Publicado el 2026-03-17
Wilt Chamberlain no solo rompió el molde en su año de novato; lo destrozó y luego lo reconstruyó a su propia imagen. Con un asombroso promedio de 37.6 puntos y 27.0 rebotes por partido en 1959-60, "Wilt the Stilt" no solo lideró la liga en ambas categorías, sino que redefinió el dominio estadístico. No solo fue Novato del Año; también fue MVP. Esa no es solo una gran temporada de novato; es, sin duda, una de las mejores temporadas individuales, punto, de cualquier jugador, en cualquier momento de la historia de la NBA.

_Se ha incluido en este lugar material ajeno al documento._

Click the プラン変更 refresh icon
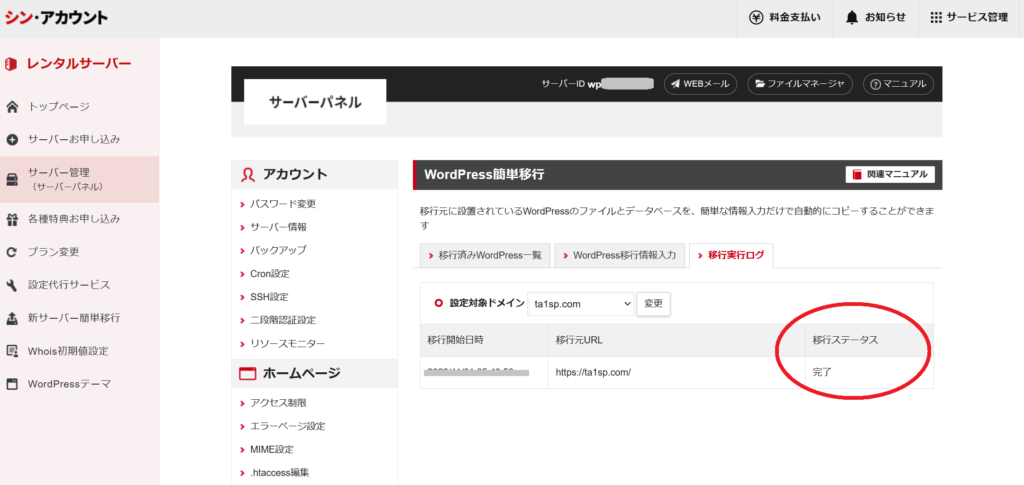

Comparado con la cosecha actual, francamente, parece que estamos viendo un deporte diferente. Victor Wembanyama, a pesar de todos sus destellos de otro mundo y su potencial defensivo, está promediando 20.7 puntos, 10.3 rebotes y 3.4 tapones por partido a principios de marzo. Impresionante, absolutamente. Pero no es Wilt. Ni siquiera se acerca al debut de Oscar Robertson en 1960-61, cuando "The Big O" promedió un triple-doble: 30.5 puntos, 10.1 rebotes y 10.1 asistencias. En su primera temporada profesional, Robertson literalmente cambió la forma en que vemos el juego de los bases.
Piensen en Kareem Abdul-Jabbar. Como Lew Alcindor en 1969-70, anotó 28.8 puntos y 14.5 rebotes por partido, transformando inmediatamente a los Milwaukee Bucks en contendientes. O Michael Jordan, cuya campaña de novato en 1984-85 lo vio promediar 28.2 puntos, 6.5 rebotes, 5.9 asistencias y 2.4 robos, mostrando una brillantez en ambos lados de la cancha que presagió su carrera sin igual. Estos no fueron solo buenos comienzos; fueron declaraciones inmediatas e innegables de superestrellato.
Incluso figuras más recientes, como LeBron James en 2003-04 (20.9 puntos, 5.5 rebotes, 5.9 asistencias) o Blake Griffin en 2010-11 (22.5 puntos, 12.1 rebotes), aunque no alcanzaron los picos históricos de Wilt u Oscar, aún demostraron un impacto más inmediato y completo de lo que estamos viendo en gran medida hoy en día. Griffin, notablemente, se perdió su primera temporada debido a una lesión, pero cuando finalmente debutó, fue una máquina de jugadas destacadas y dobles-dobles al instante.
¿Es justo comparar? El juego ha cambiado. El ritmo es diferente, la fisicalidad es diferente y los caminos de desarrollo de los jugadores son mucho más variados. Los novatos de hoy a menudo llegan a sistemas ofensivos y defensivos más complejos, y el énfasis en el juego en equipo a veces puede enmascarar la brillantez individual. También vemos más gestión de la carga, menos partidos consecutivos y una comprensión general de que el mejor momento de un jugador podría no llegar hasta los veintitantos años.
Aun así, la prueba visual no miente. Si bien la temporada 2022-23 de Paolo Banchero (20.0 puntos, 6.9 rebotes, 3.7 asistencias) fue sólida y le valió el premio al Novato del Año, no causó conmoción en la liga de la misma manera que lo hizo la temporada 2018-19 de Luka Doncic (21.2 puntos, 7.8 rebotes, 6.0 asistencias). Doncic, como las leyendas, se sintió como un código de trucos desde el primer día.
Opinión controvertida: Si bien Wembanyama es un talento generacional, su temporada de novato, aunque excelente, será recordada más por su potencial y destellos de brillantez que por el dominio estadístico puro y abrumador que definió las mejores temporadas de novato en la historia de la NBA. Es bueno, pero no es Wilt, y francamente, es posible que nunca volvamos a ver ese nivel de impacto instantáneo.